(READING TEXT)

425 Park Avenue telescopes skyward with diagrid glass

Some may know of 425 Park Avenue as the Manhattan address of a buzzy new restaurant location from Eleven Madison Park Michelin-star owners, but it is also the site of the (partially) new 47-story office building designed by Foster + Partners for L&L Holding Company. Almost nine years after a winner of the invitation-only design competition was announced, the 853-foot-tall tower has finally been completed, receiving its temporary certificate of occupancy in January. The new office building is also the first full-block development on Park Avenue in over 50 years, and expects its first batch of tenants to move in before the end of 2021.

  • Facade Manufacturer
    BGT Glass (storefront)
  • Architect
    Foster + Partners
    Adamson Associates Architects
  • Structural Engineer
  • General Contractor
    Tischman AECOM Construction
  • Facade Consultant
  • Location
    New York, NY
  • Completion Date
    June 2021
  • System
    Unitized cladding system comprising triple glazed units and bronze effect micro ribbed stainless steel

With gargantuan blue glass panels and light grey geometry slithering down the exterior, the building is hard to miss even among its more modern neighbors. In good company, 425 Park Avenue is close to both the Seagram building and SOM’s Lever House while also framed by the more recent—and controversial—432 Park Avenue. This dignified context was no small task for Foster + Partners and something they kept in mind when collaborating with the client throughout the design phase as well as when they needed to navigate two major obstacles: the complex zoning envelope and COVID-19 pandemic. 

Each sloping diagrid on the facade adheres to required setbacks that reinforce the streetwall condition prominent along Park Avenue. Moving up from the base like a circuit board, the exterior triangles draw attention to the setback floors as they reduce in number. At the tallest setback, four fins transition to three which then continue and extend from the top crown. Ultimately, the team wasn’t able to take advantage of the Midtown East rezoning that occurred right after the project began. Skillful retainment of the existing structure allowed the demolition to be classified as a renovation, however, thereby maximizing floor area and the Floor Area Ratio (FAR). Where the existing building, originally designed by Kahn & Jacobs and built between 1954 and 1957, had a short floor-to-ceiling ratio, Foster + Partners was able to double it by removing every other floor. Hoping to increase the views up and down Park Avenue and maximize flexibility for tenants, the design team set the primary structural columns outboard of the floorplates to create clean, uninterrupted interior walls along the tower’s perimeter.

(End READING TEXT)
(PROVIDED DATA)

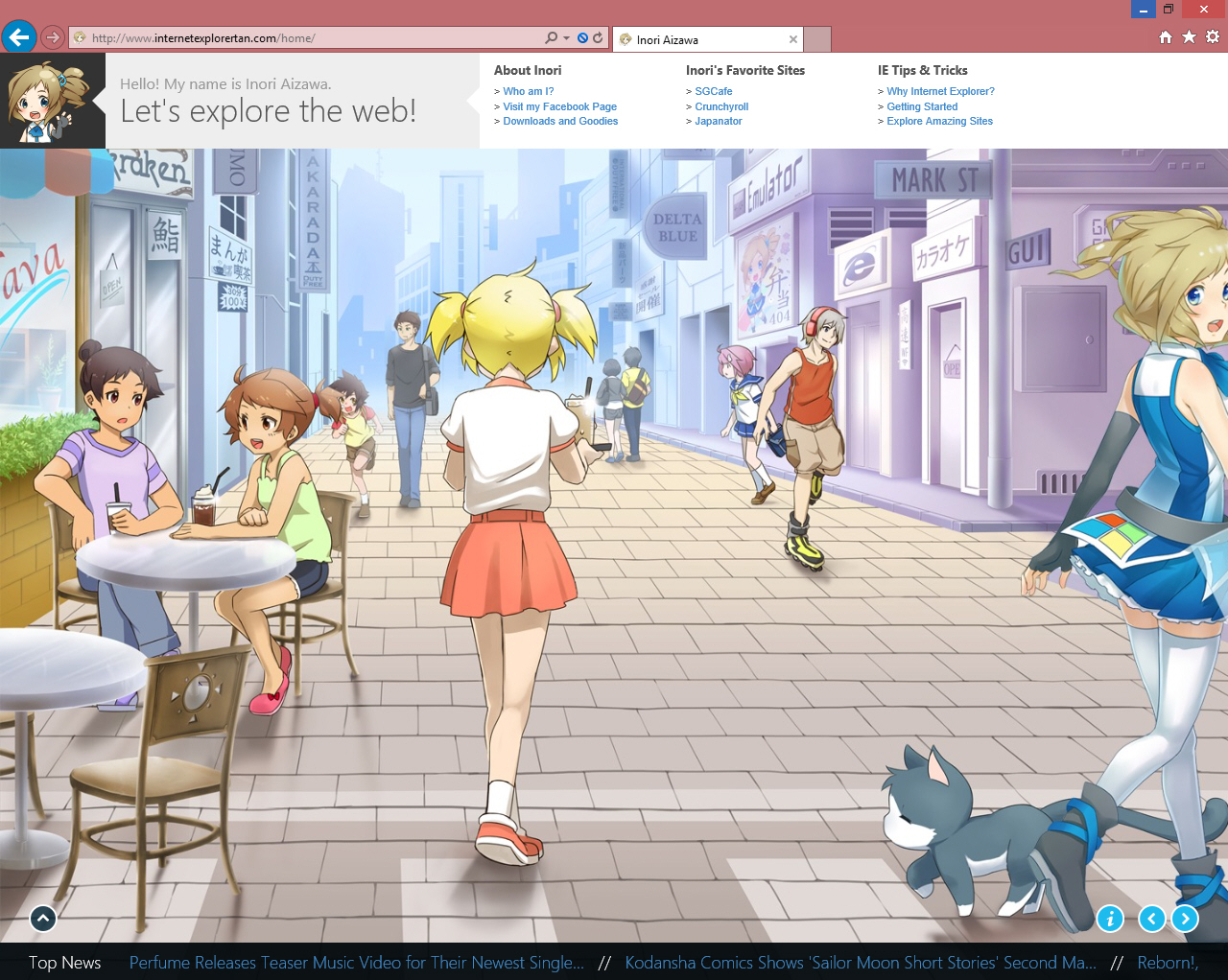Open the search provider dropdown arrow
The height and width of the screenshot is (980, 1228).
pyautogui.click(x=564, y=37)
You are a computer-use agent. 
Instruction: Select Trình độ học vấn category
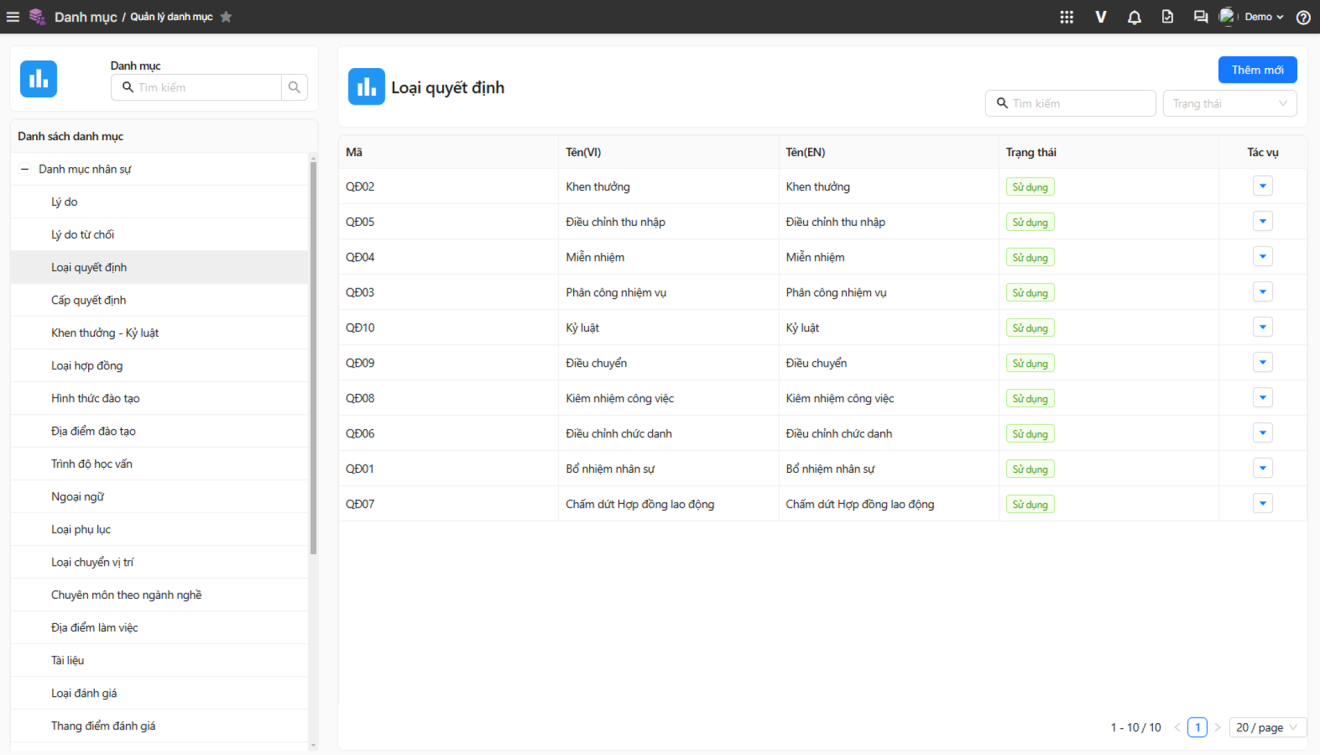pyautogui.click(x=92, y=464)
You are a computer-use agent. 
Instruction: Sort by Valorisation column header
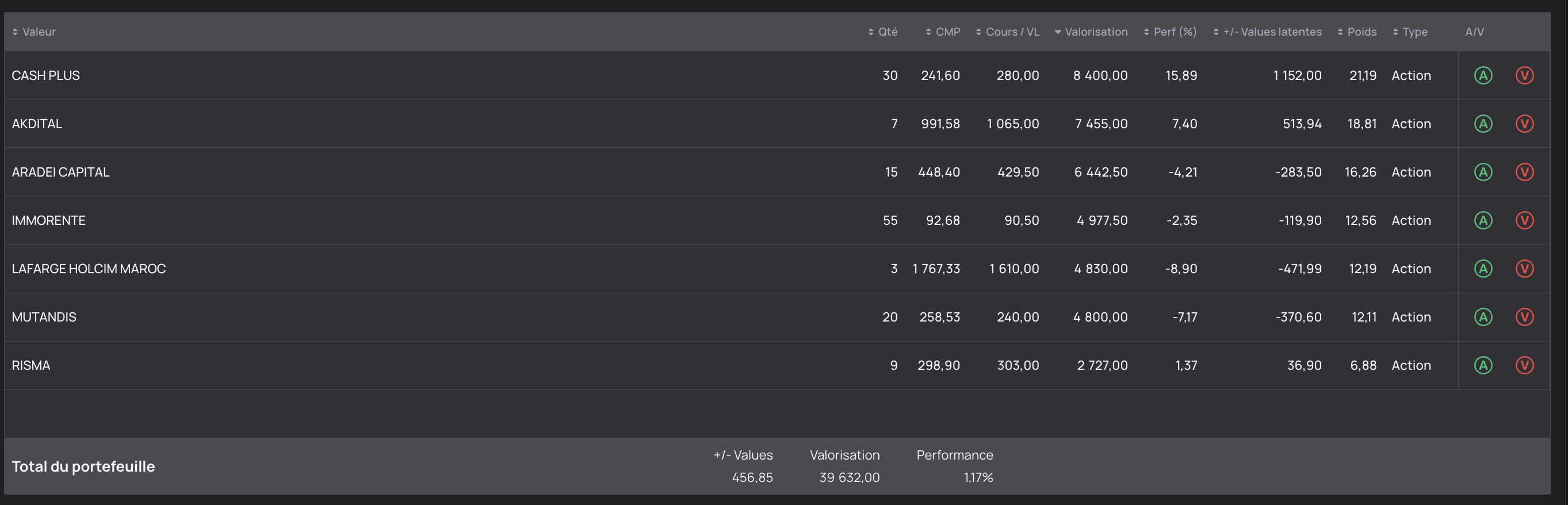coord(1091,32)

(End PROVIDED DATA)

* QUESTIONS TO ANSWER
(a) Echo the 425 Park Avenue text word for word, everything from "425 Park Avenue telescopes" down to "end of 2021.".
(b) Shorten the paragraph of the 425 Park Avenue text that begins "With gargantuan blue glass panels", keeping its main facts.
None of the data is needed here.

* LIST OF SOLUTIONS
(a)
425 Park Avenue telescopes skyward with diagrid glass

Some may know of 425 Park Avenue as the Manhattan address of a buzzy new restaurant location from Eleven Madison Park Michelin-star owners, but it is also the site of the (partially) new 47-story office building designed by Foster + Partners for L&L Holding Company. Almost nine years after a winner of the invitation-only design competition was announced, the 853-foot-tall tower has finally been completed, receiving its temporary certificate of occupancy in January. The new office building is also the first full-block development on Park Avenue in over 50 years, and expects its first batch of tenants to move in before the end of 2021.

(b) The building's huge blue glass panels and light grey geometry make it stand out even among its more modern neighbors. It sits near the Seagram building and SOM's Lever House and is framed by the newer, controversial 432 Park Avenue. Foster + Partners kept this dignified setting in mind while working with the client through the design phase and while handling two major obstacles: the complex zoning envelope and the COVID-19 pandemic.